__Task to complete__: Nothing outside the lines below from the one containing "393x283 pixels." through the one containing "Task: Click the" is to be printed; print those exactly, ends included, and drop the pictures.

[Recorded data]
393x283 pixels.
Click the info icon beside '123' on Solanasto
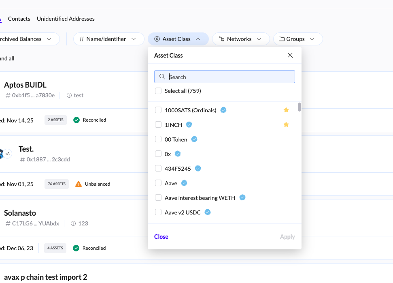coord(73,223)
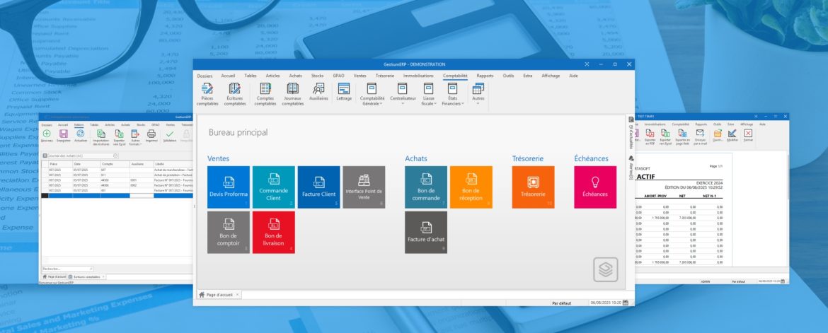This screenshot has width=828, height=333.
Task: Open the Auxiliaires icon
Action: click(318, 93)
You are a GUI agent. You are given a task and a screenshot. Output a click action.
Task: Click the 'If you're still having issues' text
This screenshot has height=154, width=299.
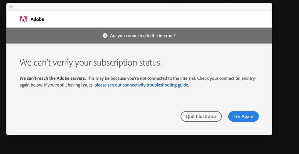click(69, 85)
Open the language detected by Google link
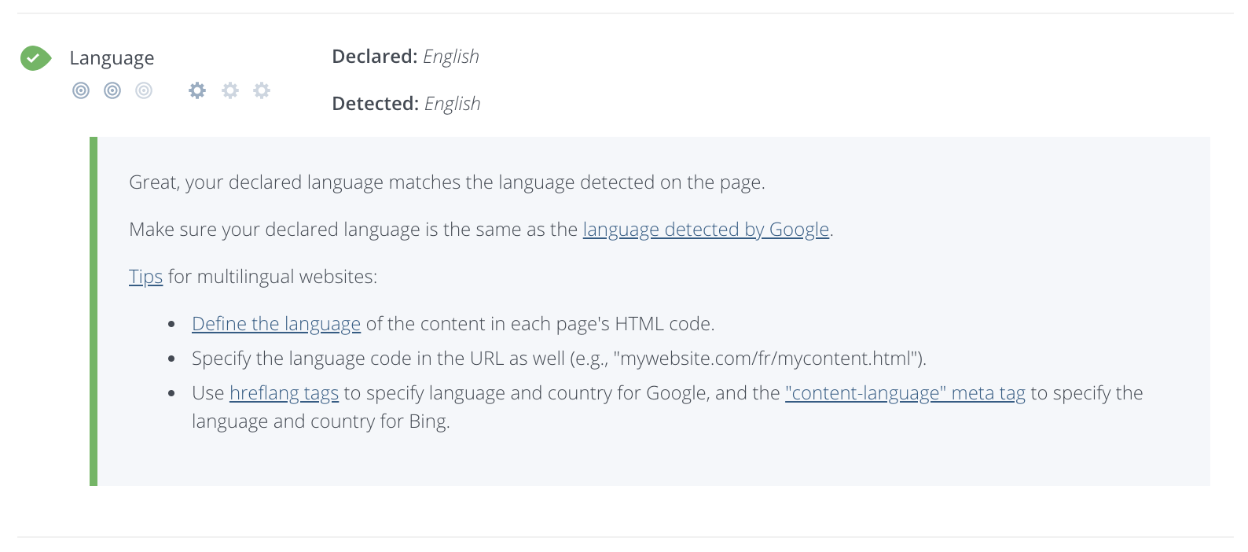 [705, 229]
...
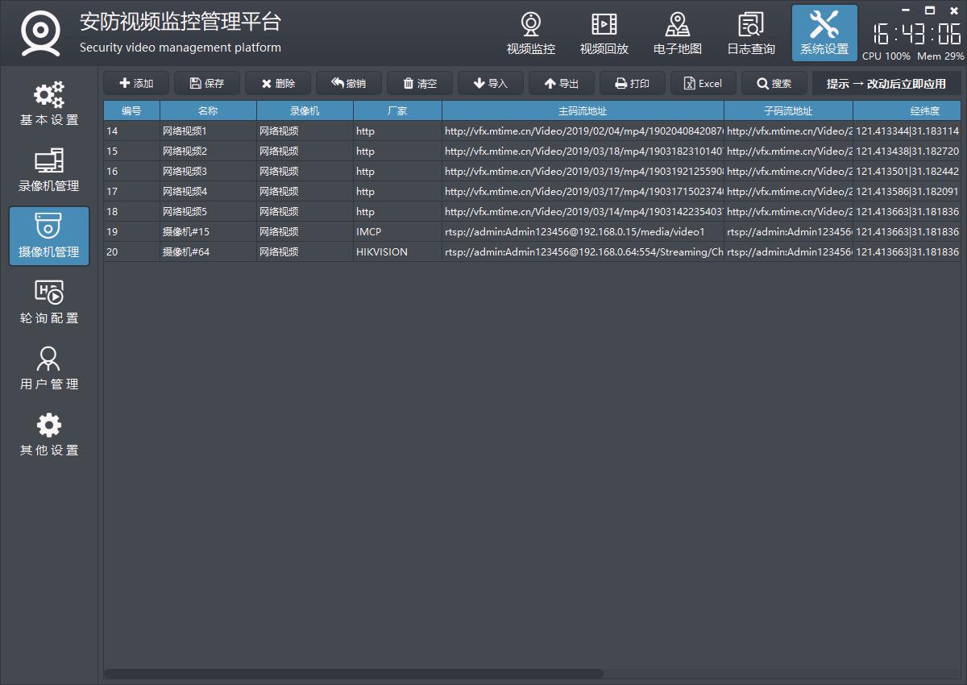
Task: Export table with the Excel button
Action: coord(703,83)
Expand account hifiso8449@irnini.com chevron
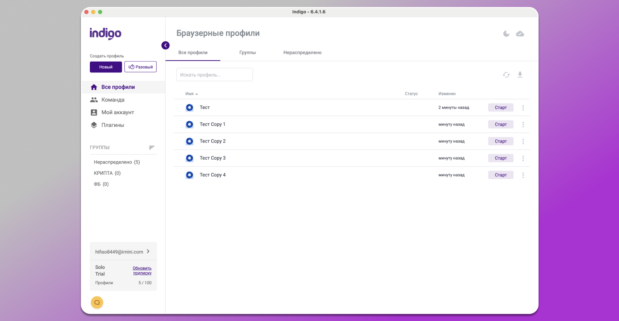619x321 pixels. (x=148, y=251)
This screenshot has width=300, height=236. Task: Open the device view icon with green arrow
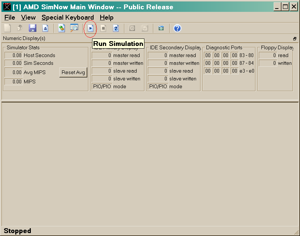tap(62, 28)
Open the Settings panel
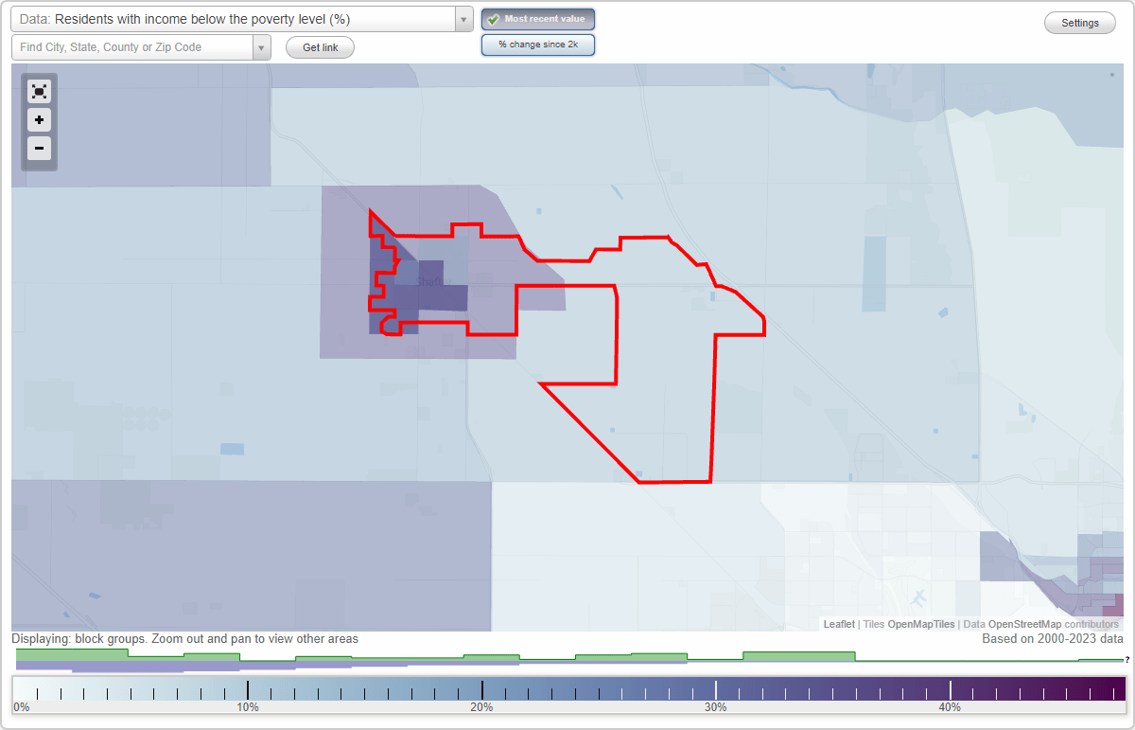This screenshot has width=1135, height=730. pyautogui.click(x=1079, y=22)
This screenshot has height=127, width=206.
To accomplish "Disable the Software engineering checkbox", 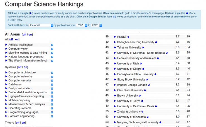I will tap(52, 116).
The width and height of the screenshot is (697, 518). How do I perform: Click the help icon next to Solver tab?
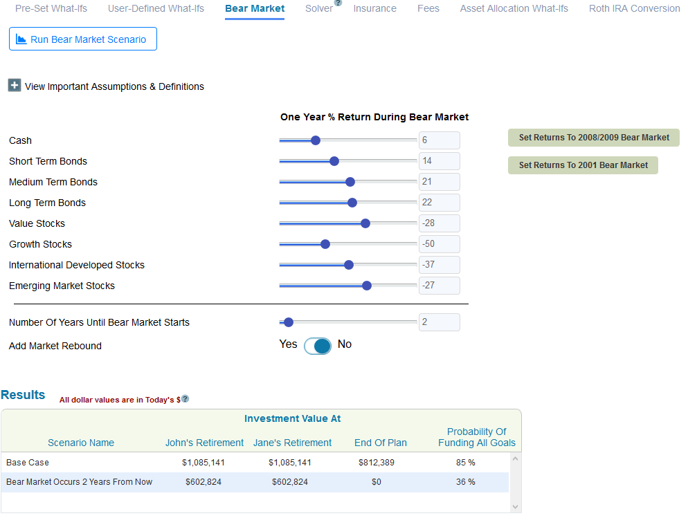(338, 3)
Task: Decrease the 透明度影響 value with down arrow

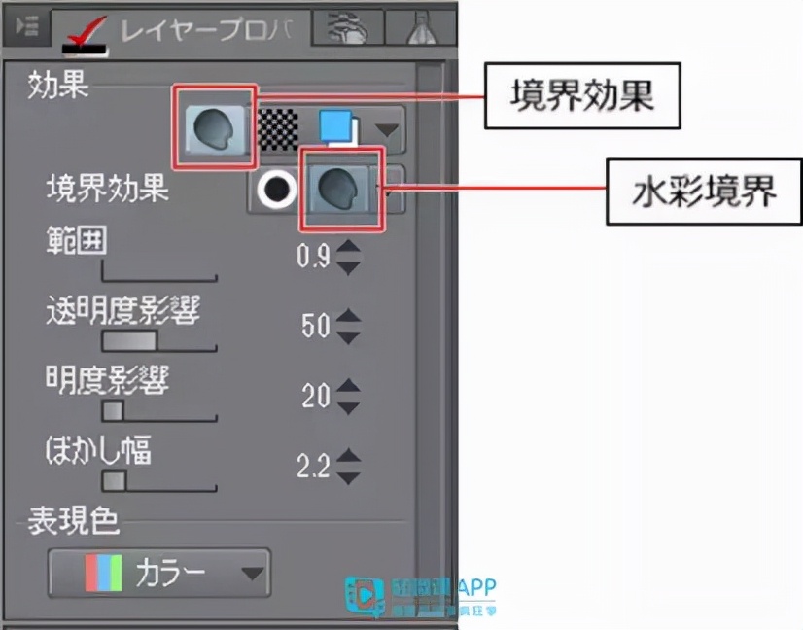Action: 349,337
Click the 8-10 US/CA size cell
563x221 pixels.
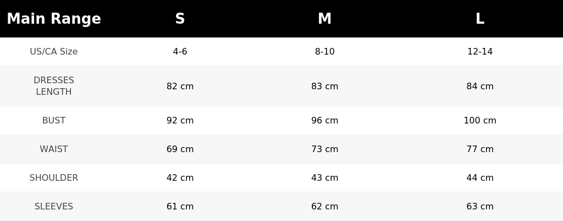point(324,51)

__Answer section__:
393x283 pixels.
Click the info icon beside '123' on Solanasto
coord(73,223)
This screenshot has width=828, height=333.
Task: Open the Auxiliaires icon
Action: click(318, 93)
You are a GUI agent. You are given a task and a screenshot. Output a click action.
Task: Click the 'If you're still having issues' text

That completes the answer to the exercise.